Risolvere o dissolvere?

Luglio 14, 2019 2 di Giuseppe Lo Porto

L’estate castellammarese, oltre ad offrire sole, mare, carenza di acqua, percorsi alternativi alle scalate sulle frane, quest’anno ha un cartellone degli eventi ricco di avvisi sui danni alle condutture idriche, sulla raccolta differenziata che non differenzia, su Assessori che si dimettono. Ed in tutto questo turbinio di attrazioni turistiche… i più dimessi siamo tutti noi!

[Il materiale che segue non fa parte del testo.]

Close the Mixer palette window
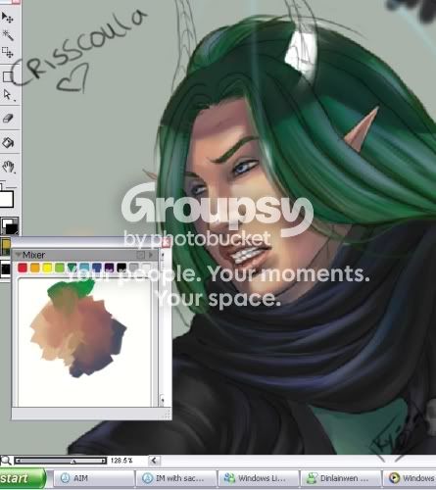 coord(166,243)
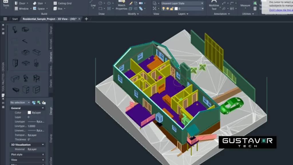The image size is (293, 165).
Task: Select the Measure tool
Action: [245, 5]
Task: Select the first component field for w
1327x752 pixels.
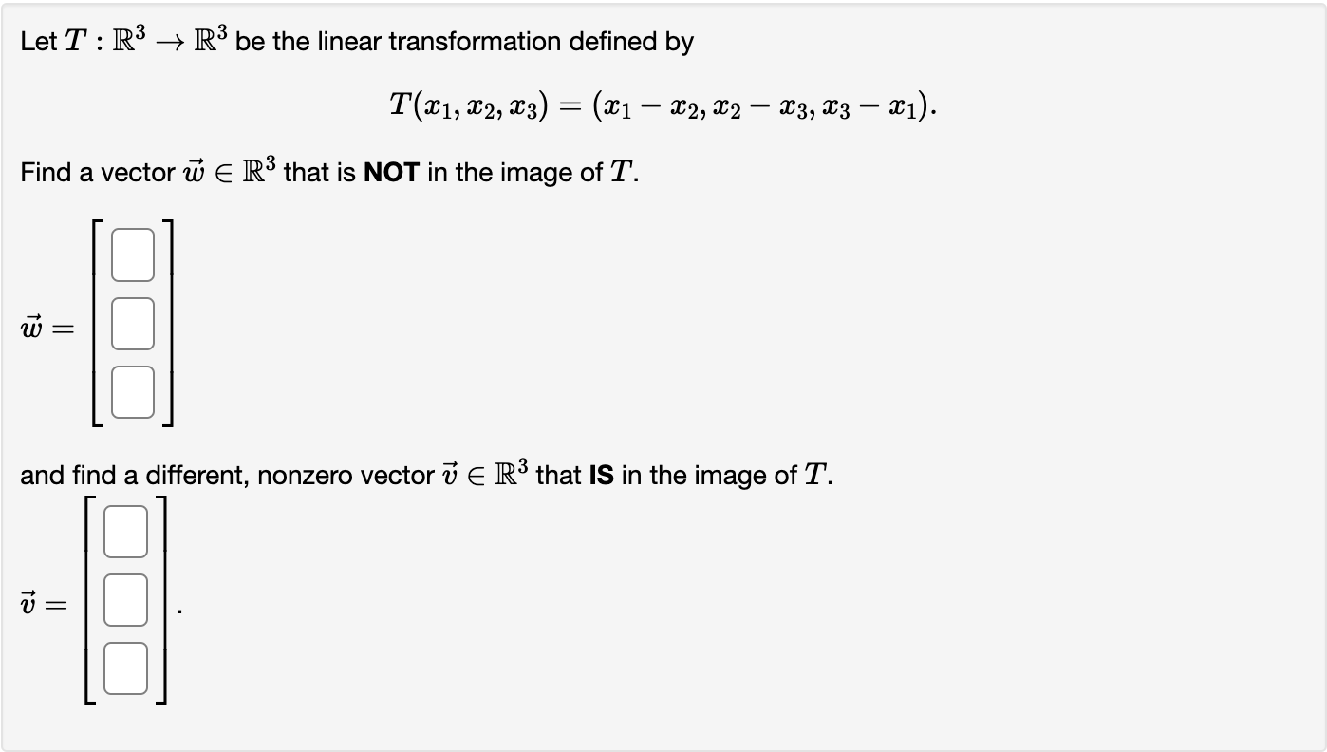Action: [x=131, y=254]
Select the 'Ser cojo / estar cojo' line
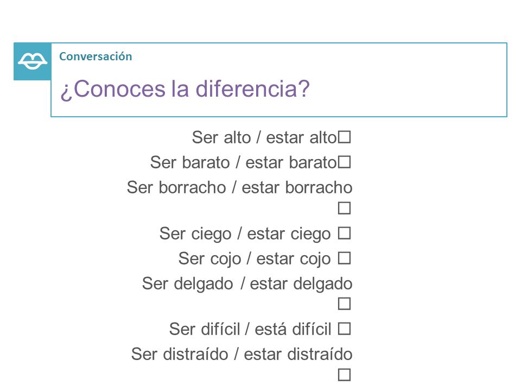The image size is (521, 391). pyautogui.click(x=255, y=258)
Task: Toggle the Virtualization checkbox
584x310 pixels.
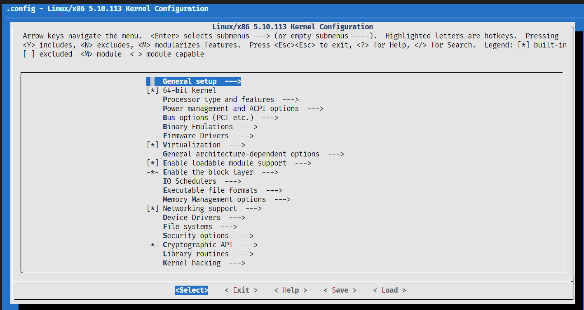Action: (152, 145)
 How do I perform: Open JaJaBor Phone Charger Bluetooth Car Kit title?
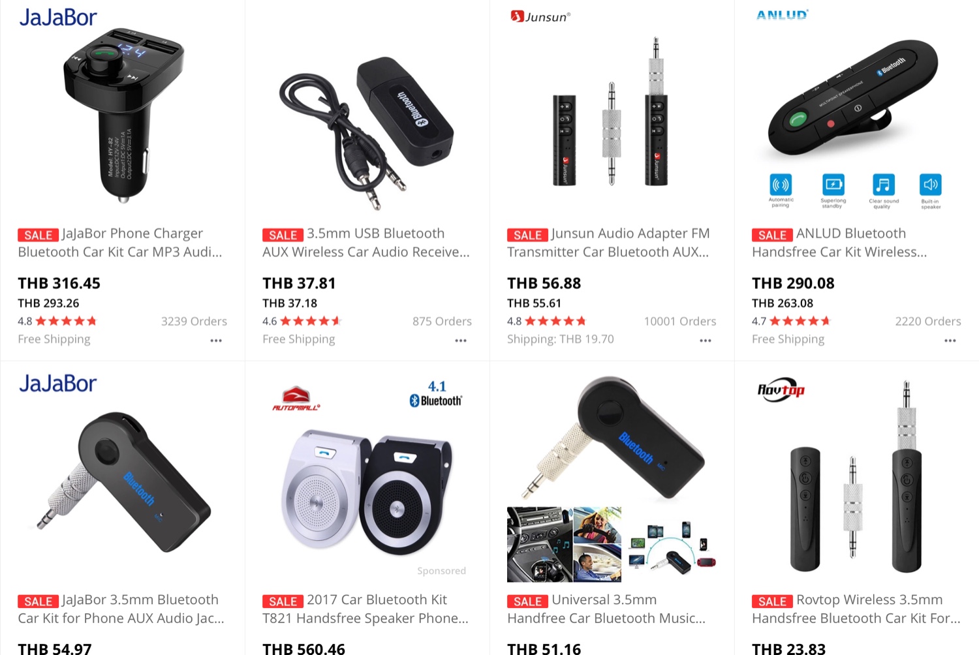click(121, 243)
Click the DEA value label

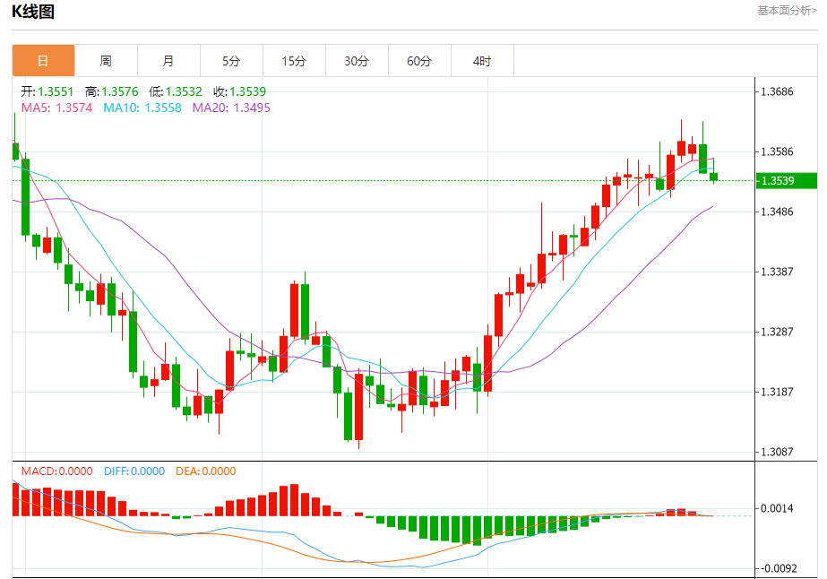[x=206, y=471]
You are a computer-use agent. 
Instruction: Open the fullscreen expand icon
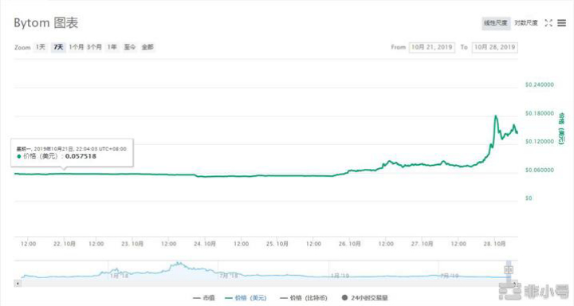(x=548, y=23)
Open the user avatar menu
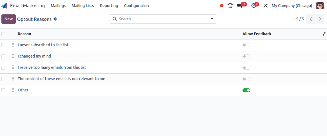Image resolution: width=327 pixels, height=136 pixels. click(x=320, y=6)
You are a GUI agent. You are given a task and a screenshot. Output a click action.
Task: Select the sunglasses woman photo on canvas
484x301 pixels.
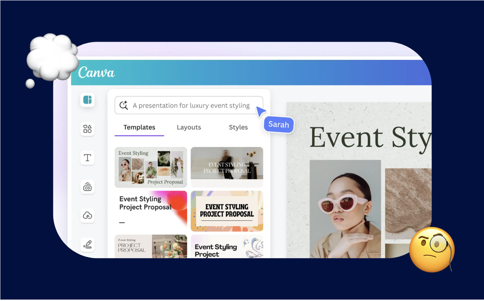tap(345, 208)
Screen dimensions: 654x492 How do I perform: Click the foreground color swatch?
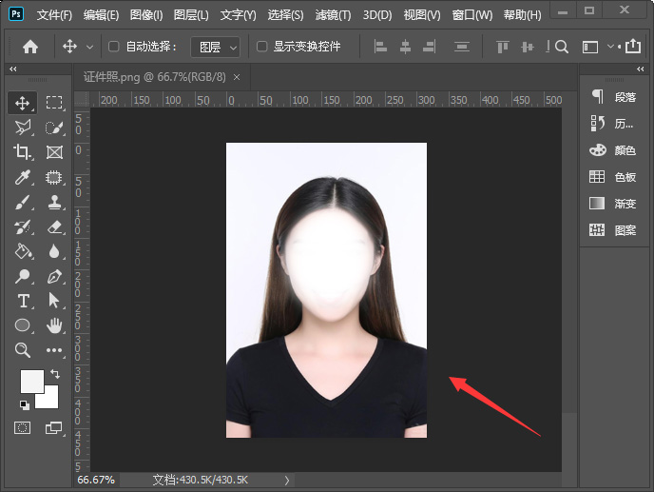pos(31,381)
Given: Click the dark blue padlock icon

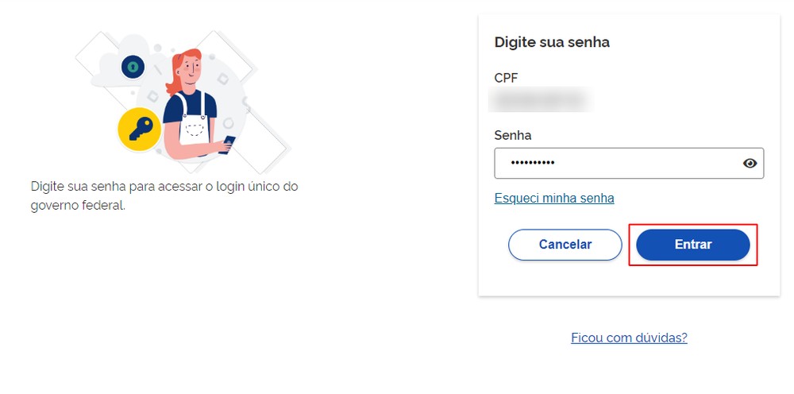Looking at the screenshot, I should click(x=133, y=67).
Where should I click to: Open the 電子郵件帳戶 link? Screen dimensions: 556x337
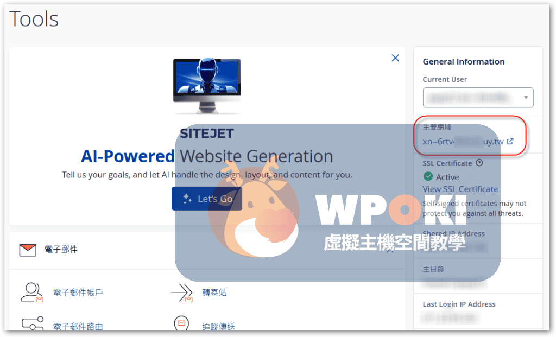[78, 293]
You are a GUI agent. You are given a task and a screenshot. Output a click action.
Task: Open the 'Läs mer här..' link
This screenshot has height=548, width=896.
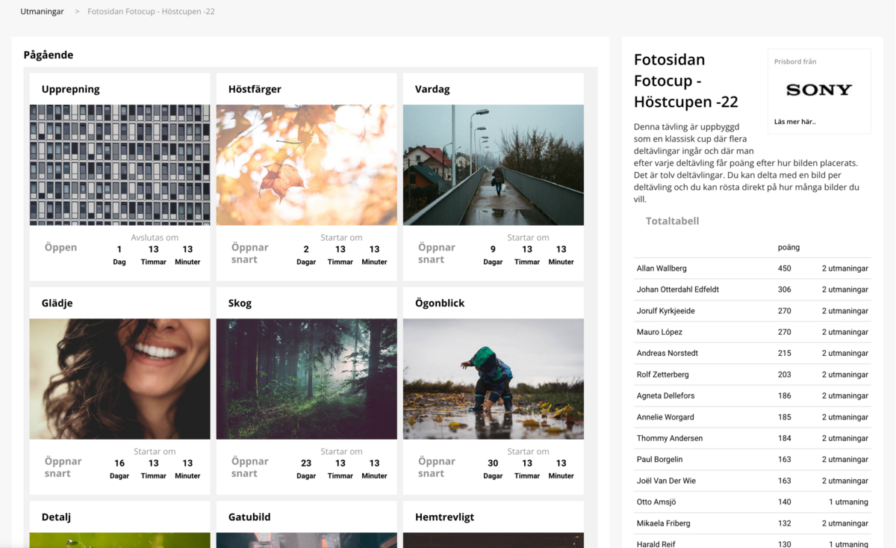coord(794,122)
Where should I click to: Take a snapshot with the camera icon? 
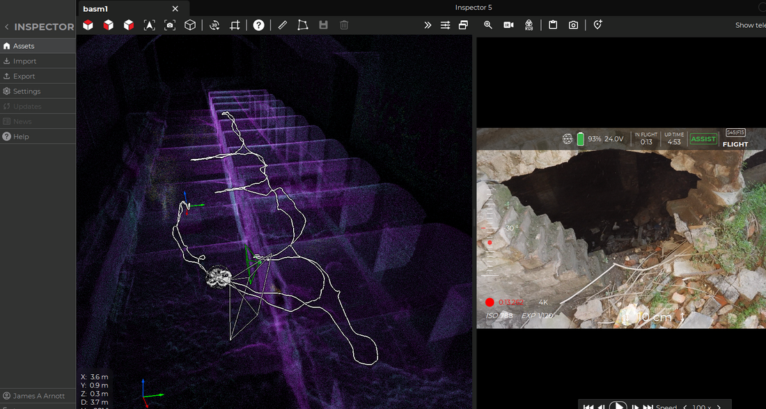[x=573, y=25]
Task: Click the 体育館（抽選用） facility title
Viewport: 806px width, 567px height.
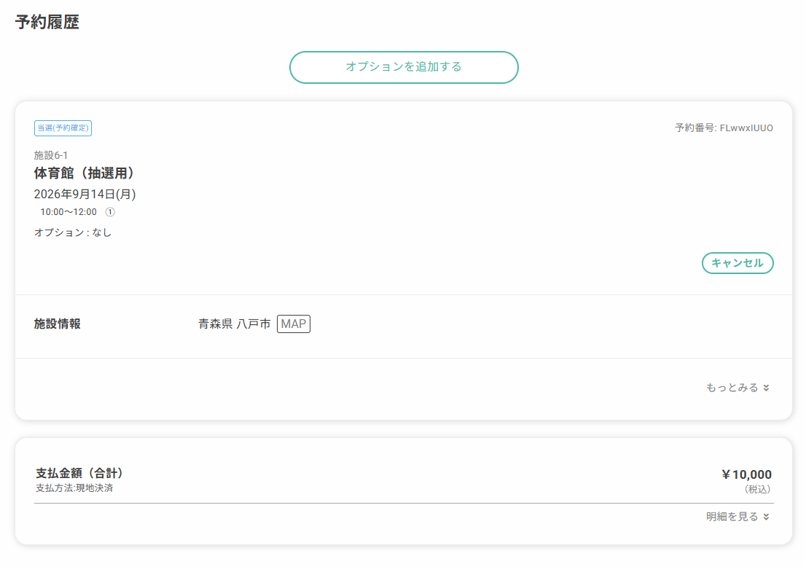Action: (84, 173)
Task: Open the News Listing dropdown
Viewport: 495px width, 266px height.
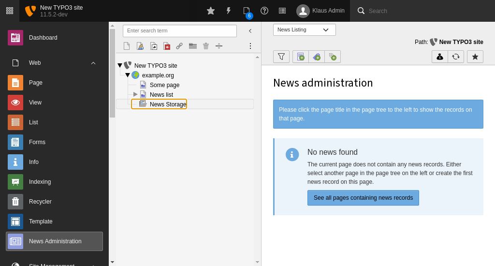Action: 304,30
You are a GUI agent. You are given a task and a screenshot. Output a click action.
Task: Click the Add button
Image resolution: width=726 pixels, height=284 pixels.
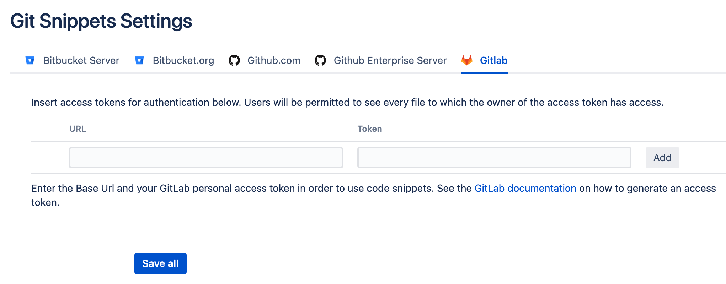[662, 157]
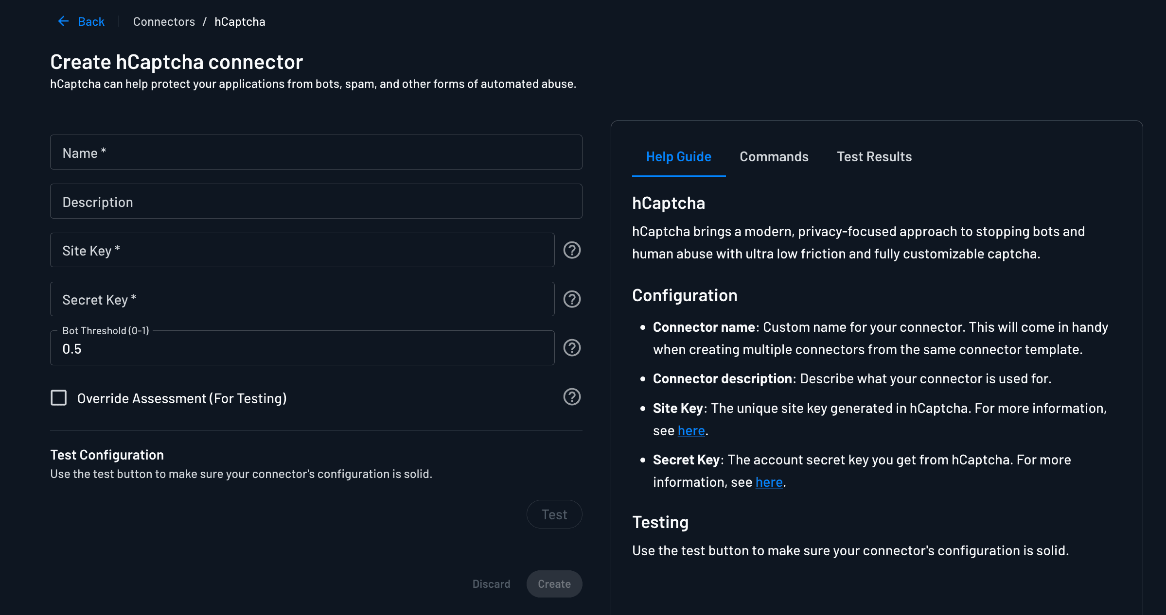Open the Secret Key 'here' link
The height and width of the screenshot is (615, 1166).
(x=768, y=482)
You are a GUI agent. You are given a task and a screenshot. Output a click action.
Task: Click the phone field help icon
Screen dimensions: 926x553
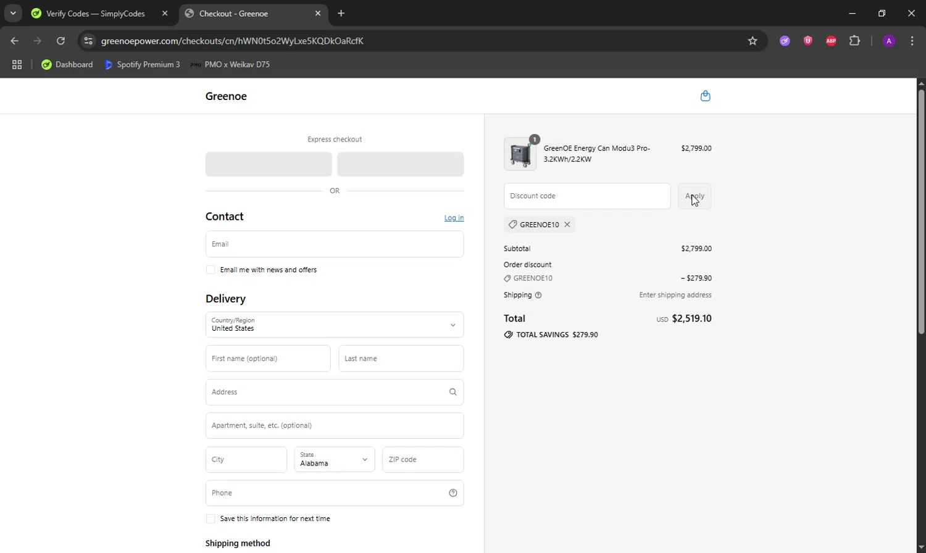click(453, 493)
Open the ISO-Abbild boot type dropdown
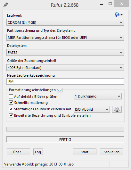The height and width of the screenshot is (170, 131). (92, 109)
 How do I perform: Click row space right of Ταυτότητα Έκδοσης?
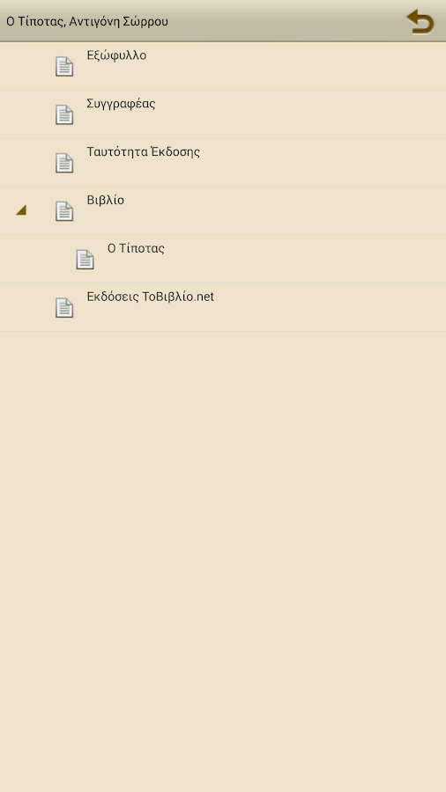[x=323, y=163]
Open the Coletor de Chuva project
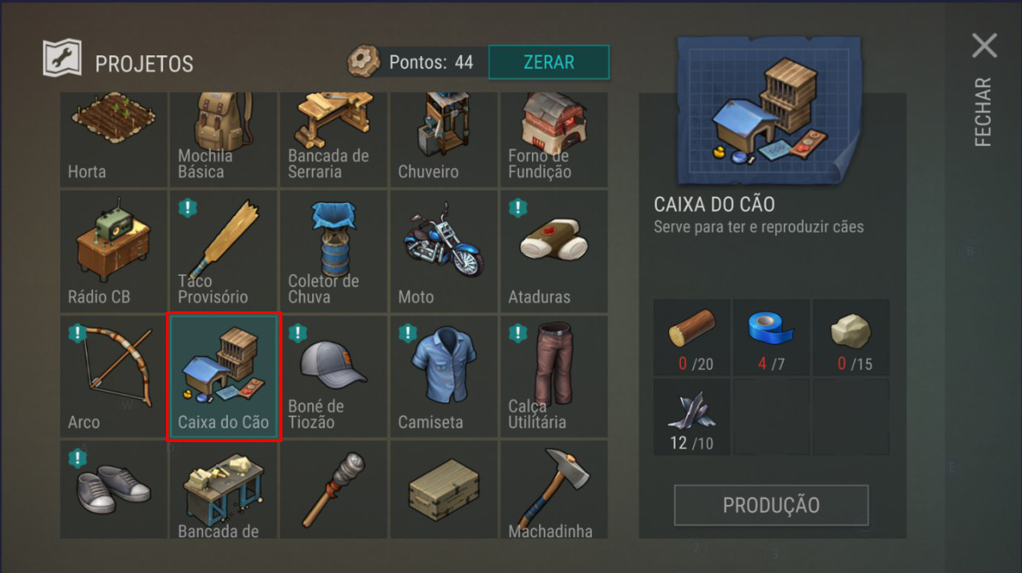 click(334, 250)
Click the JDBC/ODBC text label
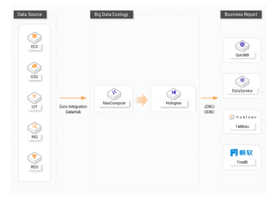The image size is (267, 211). (x=209, y=109)
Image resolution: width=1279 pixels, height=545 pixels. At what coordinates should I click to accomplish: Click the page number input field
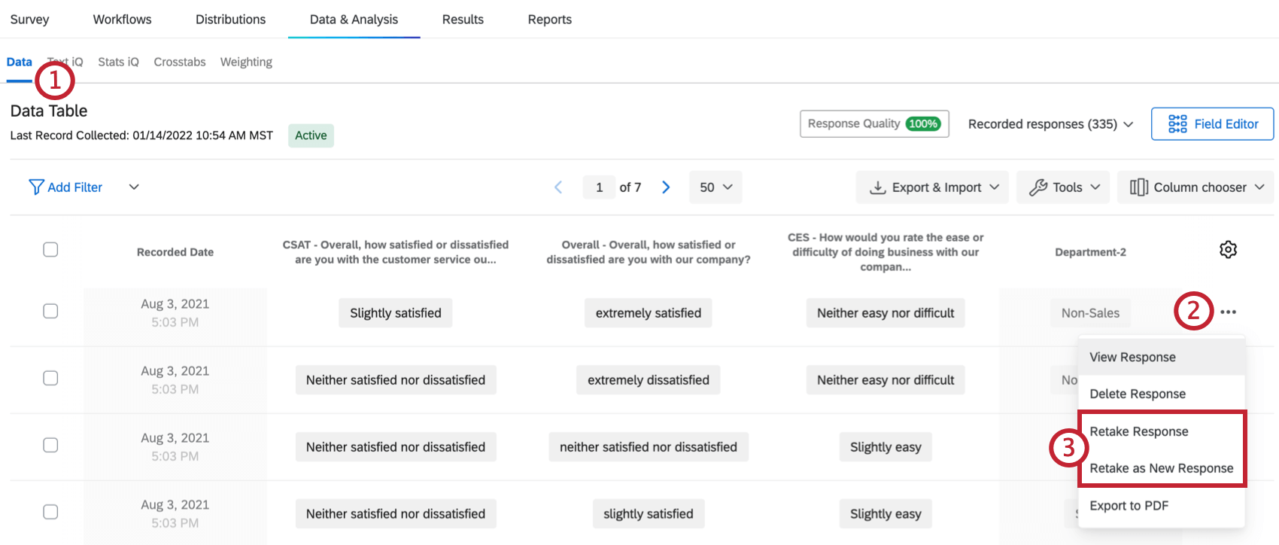point(599,187)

Tra gli eventi più significativi ed attraenti (altro che “Cous cous fest”!) registriamo il serial “ZTL, una storia infinita”, iniziato da mesi con avvisi, annunci, smentite, modifiche, trattazioni e ritrattazioni, conferenze e appelli, culminato con un “grande” evento di presentazione, approfondito con linee guida in più volumi (e, soprattutto, in continuo aggiornamento con riedizioni e ristampe).

Risultato? Cittadini scontenti, esercenti scontenti, turisti scontenti, amministrazione scontenta. E’ successo il solito insuccesso? Beh, timidamente risponderei di si!

Di fatto, quando non si programma per tempo, quando non si hanno idee chiare sin dall’inizio, quando non ci si prende la responsabilità di decidere, consapevoli che non si può credere di poter accontentare ciascuno scontentando tutti, accade che la soluzione crei più danno che guadagno (chiedete ai titolari dei bar ed a tutti coloro i quali cercavano di organizzare un’offerta “de-temporalizzata” anche in fasce orario da aperitivo).

Le Zone a Traffico Limitato dovrebbero mirare  alla riduzione del traffico e dell’inquinamento, al risparmio energetico e, soprattutto, alla maggiore efficienza nella gestione dei servizi ai cittadini. Appunto, “servizi” e “cittadini” (oltre che “turisti”, ma si sa che a Castellammare il turismo vive di vita propria, senza necessità di offrire servizi) sono i due aspetti considerati marginali e tralasciati dall’amministrazione nella foga di cercare risposte adeguate senza curarsi di comprendere quali fossero le vere domande. Insomma, sarebbe stato di fondamentale importanza un serio lavoro di “problem posing” (in italiano traducibile in “problemi da porci”, da qui il mio timore che una interpretazione faunistica possa aver indotto l’amministrazione a ritenere che i suini debbano risolvere da sé i propri problemi), prima di lanciarsi nel “problem solving”.

L’Amministrazione ha previsto uno studio di tali aspetti per comprendere se la direzione intrapresa sta risolvendo i problemi o semplicemente sta drammaticamente dissolvendo la precaria economia castellammarese basata esclusivamente sull’iniziativa privata, senza alcun supporto organico e strutturato da parte degli organi preposti?